CONSIGNES >>
(1) Reformulez sous forme de liste le paragraphe de l'extrait sur le secteur du bâtiment qui commence par « D'avenir, oui, mais sous certaines conditions », en gardant ses faits principaux.
(2) Traduisez en anglais cette phrase de l'extrait sur le secteur du bâtiment : « Dernière condition, plus polémique, celle de l'artificialisation des sols. »
(3) Reprenez, s'il vous plaît, l'extrait sur le secteur du bâtiment après sa dernière phrase et poursuivez-le.

Une mobilisation générale
D’avenir, oui, mais sous certaines conditions : réguler le marché en luttant contre les offres basses, les sous-traitances en cascade et le dumping économique. Derrière ces demandes, Olivier Salleron cible le travail dissimulé pour lequel il attend « plus de contrôles, aucune tolérance. La FFB a mis en place la carte professionnelle du bâtiment et elle sera bientôt dématérialisée. » Autre condition, une meilleure mobilisation des Fonds européens. Si Bernard Laborey, le président de la FFB Bourgogne Franche-Comté souligne « le travail main dans la main avec la région BFC », Olivier Salleron appelle les régions à mobiliser les enveloppes européennes (18,4 milliards d’euros) et du Plan de relance (trois milliards d’euros) sur la rénovation, et notamment du patrimoine historique. Dernière condition, plus polémique, celle de l’artificialisation des sols. Si Bernard Laborey reconnait que « la filière du bâtiment prend considérablement en compte les paramètres environnementaux dans les nouvelles techniques de construction ou de rénovation », la FFB de son côté milite pour un état des lieux à l’échelle locale de l’artificialisation et ne pas céder au « Totem de la zéro artificialisation des sols » pour ne pas pénaliser le développement entrepreneurial, pour lequel elle appelle d’ailleurs à « faciliter et encadrer la création ou la reprise d’entreprises » notamment par un soutien fort des régions : avec un tiers des dirigeants âgés de plus de 50 ans, 100.000 entreprises devront changer de mains d’ici 2030.

LIGNES RÉPERTORIÉES >>
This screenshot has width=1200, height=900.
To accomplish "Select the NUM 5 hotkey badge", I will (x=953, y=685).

--

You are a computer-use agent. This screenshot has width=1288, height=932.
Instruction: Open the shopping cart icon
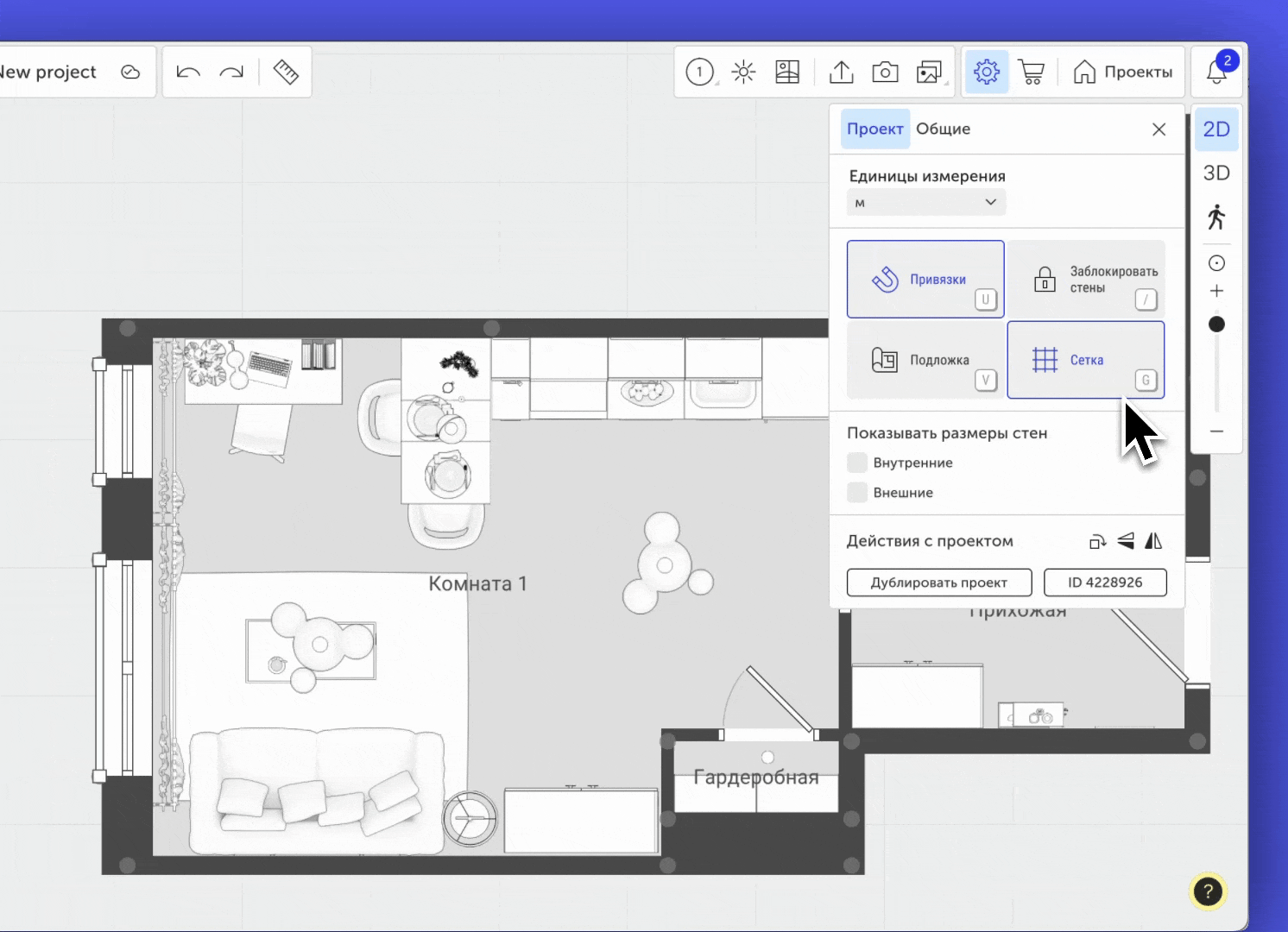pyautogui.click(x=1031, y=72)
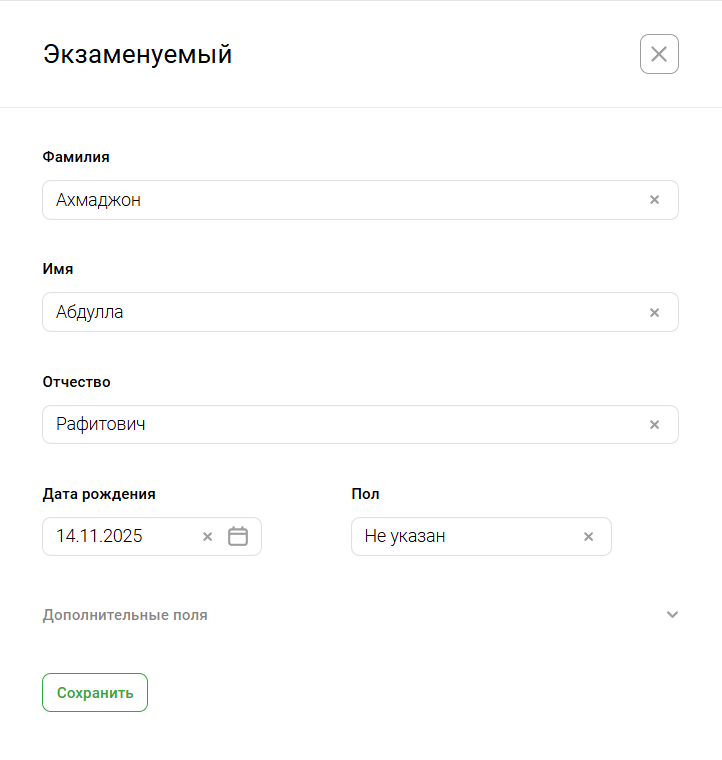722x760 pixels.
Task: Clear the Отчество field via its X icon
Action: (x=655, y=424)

RÉPONSES RÉDIGÉES >>
(1)
- Réguler le marché : lutter contre les offres basses, les sous-traitances en cascade et le dumping économique. Contre le travail dissimulé, Olivier Salleron réclame plus de contrôles et aucune tolérance. La carte professionnelle du bâtiment mise en place par la FFB sera bientôt dématérialisée.
- Mieux mobiliser les fonds européens : Bernard Laborey, président de la FFB Bourgogne Franche-Comté, souligne le travail mené avec la région BFC. Olivier Salleron appelle les régions à consacrer les enveloppes européennes (18,4 milliards d'euros) et du Plan de relance (3 milliards d'euros) à la rénovation, notamment du patrimoine historique.
- Artificialisation des sols (condition plus polémique) : Bernard Laborey reconnaît que la filière prend largement en compte l'environnement. La FFB demande un état des lieux local et refuse le « Totem de la zéro artificialisation des sols », pour ne pas pénaliser le développement entrepreneurial.
- Création et reprise d'entreprises : la FFB veut les faciliter et les encadrer avec un soutien fort des régions. Un tiers des dirigeants a plus de 50 ans et 100 000 entreprises devront changer de mains d'ici 2030.

(2) The last condition, a more controversial one, concerns soil artificialization.

(3)
Un marché mondial en pleine tension
Alors, si Olivier Salleron se montre optimiste quant à l’avenir des métiers du bâtiment et sur la capacité de ses entreprises à se renouveler et s’adapter, une inconnue de poids pèse dans la balance : la crise de la Covid. Avec une flambée des cours des matériaux, mais aussi une pénurie à l’échelle mondiale, « certaines entreprises préfèrent mettre leurs chantiers en suspens ou simplement les annuler, compte-tenu que les pénalités sont moins importantes que le surcoût ». En attendant une perspective de sortie de crise début 2022 - « Si de nouvelles mesures sanitaires ne viennent pas rallonger le calendrier » - la FFB demande à l’État de s’engager : prise en charge du chômage partiel à hauteur de 100 % du salaire, mise en place d’un crédit d’impôt proportionnel au poste « achats de matériaux » et le gel des pénalités de retard sur tous les marchés privés et publics. Et plus technique, le mode de calcul de la déduction forfaitaire spécifique pour frais professionnels (DFS) modifié par le Projet de financement de la Sécurité sociale et qualifié « d’usine à gaz » et qui, selon Olivier Salleron, va inciter les entreprises à y renoncer et lourdement peser sur les salaires nets du secteur.
Au final, le président de la FFB est venu porter un message d’espoir : les métiers du bâtiment vont contribuer à sortir de la crise, mais il faut pour cela que l’État s’engage fermement dans cette relance.